I personally believe the mandate will be rejected by the Court, although it isn’t an obvious outcome. If rejected, this will have an impact on health care reform as currently defined. It is important that everyone is subject to the same rules so the various situations are consistently handled. For example, if one class of individuals do not have to participate in the reformed system, then the goal of significantly reducing the uninsured and under-insured will not be met. The Patient Protection and Affordable Care Act fails to eliminate the uninsured but takes a significant step towards that goal.

The development of exchanges, the additional rules required for rate filing and associated approvals of rates, the transition to government approved “metallic” plans will slow and perhaps even stop if the mandate is rejected. The benefit of this might be reduced administrative costs and may even result in a spike in health plan earnings as the pressure is relieved.

If the Patient Protection and Affordable Care Act is unraveled a bit, it actually might have a positive impact on the Federal deficit if spending is reduced and related provisions of the Patient Protection and Affordable Care Act are de-funded.

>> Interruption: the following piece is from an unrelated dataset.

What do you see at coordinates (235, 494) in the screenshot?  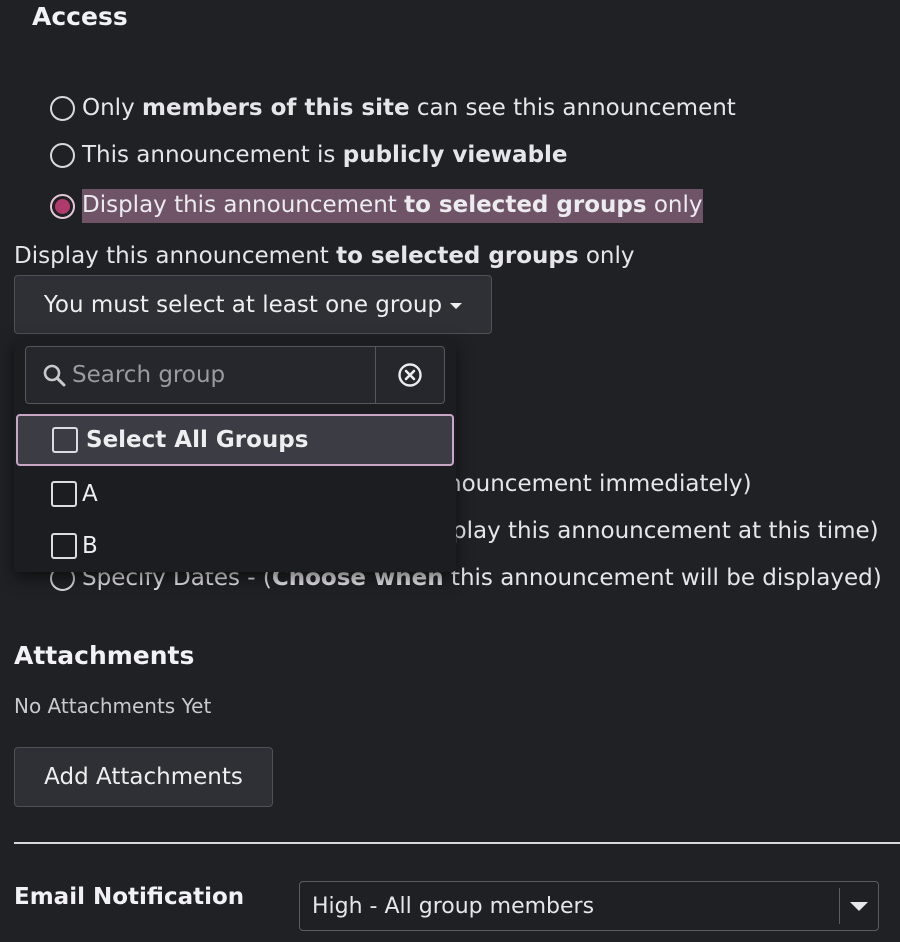 I see `group-option-a: A` at bounding box center [235, 494].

For example, some of the innovation will likely disappear (i.e., Accountable Care Organizations, comparative effectiveness research, electronic medical records, etc.). The Medicaid expansion will likely slow. Employers will reconsider their near term benefit strategies, perhaps taking a more serious look at what they can do to reduce costs in light of the easing of federal oversight.

However, what about the economy? What about the likely impact to the cost of care? One of the frequently ignored reasons why health care reform was so important is the impact on our national economy. The cost of care continues to escalate faster than general inflationary levels. The US health care system continues to be one of the most expensive both in terms of dollars and also as a percentage of Gross Domestic Product.

The continued economic woes facing the general economy exacerbate the health care cost problem.

Affordability is at an all-time low and costs continue to grow faster than we can afford. Providers are increasingly resistant to discount their charges further driving up prices.

The Patient Protection and Affordable Care Act, although imperfect at best, did provide some hope to control the unbridled increase in health care costs. The rejection of the mandate at a minimum disables any hope of meaningfully controlling health care costs within the Patient Protection and Affordable Care Act.

We still need a health care solution. We still need a broad solution that all can effectively be a part of. If the mandate fails to survive, we need a back-up plan to get everyone on board to solve the health care problems we all face whether we admit or not.

My prediction is that we are faced with two undesirable options:

  • Over-reaction against the Patient Protection and Affordable Care Act further dismantling some of the good it did, resulting in rapidly increasing costs from a false sense of relief, resulting in even greater problems down the road.
  • Quick transition to even a more severe solution of direct government take-over of the entire health system along the lines of social systems implemented in Europe.

I still am a big fan of the private sector taking the lead in creating a viable solution rather than succumbing to a government solution. Unfortunately, I don't see a sense of urgency like we need to be seeing. Too many ignore the reality of the seriousness of the financial issue and the significant impact on our overall economy.

I hope for good news and moderate reaction to the Supreme Court decision.